All of these examples scale to the number of availble cores (or MPI ranks in the MPI version), and can be parameterized to use a specific number when the sub-pipelines are created.

Mixed Parallelism

Using the sub-pipeline model in the above example, it is possible to mix parallel processing paradigms. For example, segmenting tiles with NDNT uses vectorized operations and may be better suited to multi-node parallelism with MPI, but classification is more lightweight and can be carried out in threads. This sort of a pipeline would look like:

import florin
import florin.conncomp as conncomp
import florin.morphology as morphology
import florin.thresholding as thresholding

# Set up a serial pipeline
pipeline = florin.Serial(
    # Load in the volume from file
    florin.load(),

    # Tile the volume into overlapping 64 x 64 x 10 subvolumes
    florin.tile(shape=(10, 64, 64), stride=(10, 32, 32)),

    florin.MPI(
        # Threshold with NDNT
        thresholding.ndnt(shape=(10, 64, 64), thresshold=0.3),

        # Clean up a little bit
        morphology.binary_opening()
    ),

    # Save the output to a TIFF stack
    florin.save('segmented.tiff'),

    # Find connected components
    conncomp.label(),
    morphology.remove_small_holes(min_size=20),
    conncomp.regionprops(),

    # Classify the connected components by their volume and dimensions
    florin.Multithread(
        florin.classify(
            florin.bounds_classifier(
                'cell',
                area=(100, 300),
                depth=(10, 25),
                width=(50, 100),
                height=(50, 100)
            ),
            florin.bounds_classifier('vasculature')
        )
    )

    # Reconstruct the labeled volume
    florin.reconstruct(),

    # Write out the labeled volume
    florin.save('labeled.tiff')
)

# Run the pipeline
segmented = pipeline()

In this case, an implicit join after the MPI pipeline converts merges the segmented tiles into a single volume.

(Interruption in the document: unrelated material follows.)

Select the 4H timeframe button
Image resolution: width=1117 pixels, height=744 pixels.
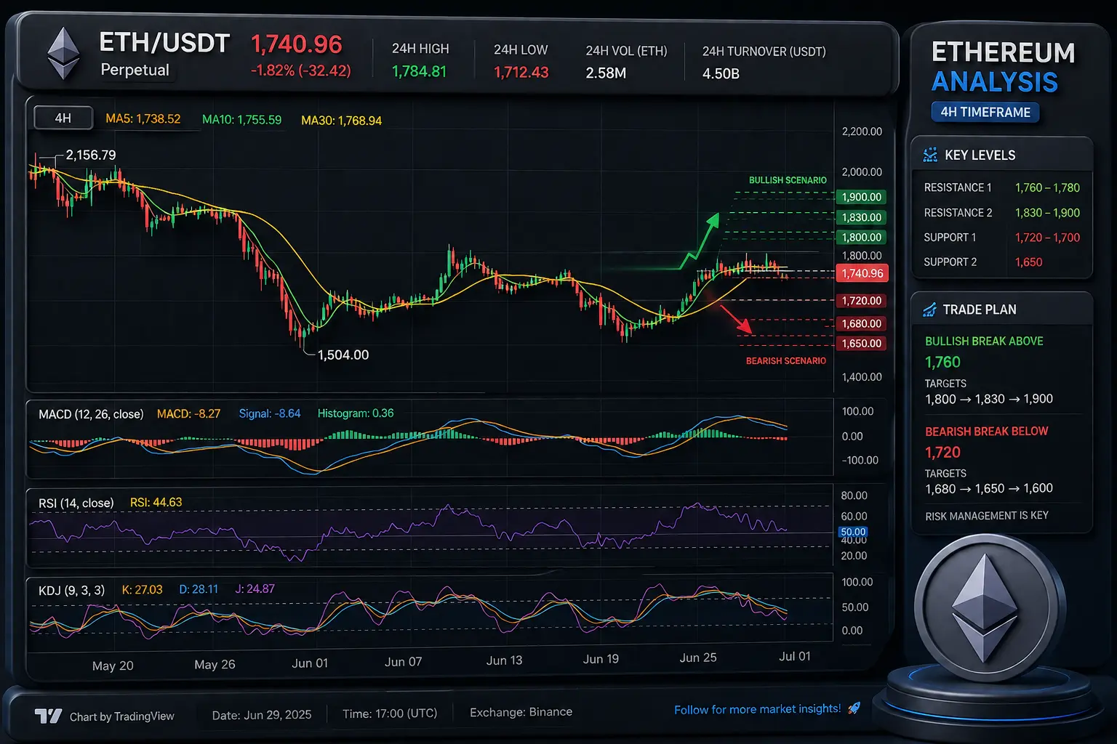63,118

Connected components are then computed over the whole volume and classified concurrently using a multithreading model.

Closing Remarks

Parallel processing with FLoRIN is as easy as specifying the type of parallel pipeline to use, and they are roughly interchangeable (MPI requires using the standard mpirun or mpiexec invocations, or an equivalent).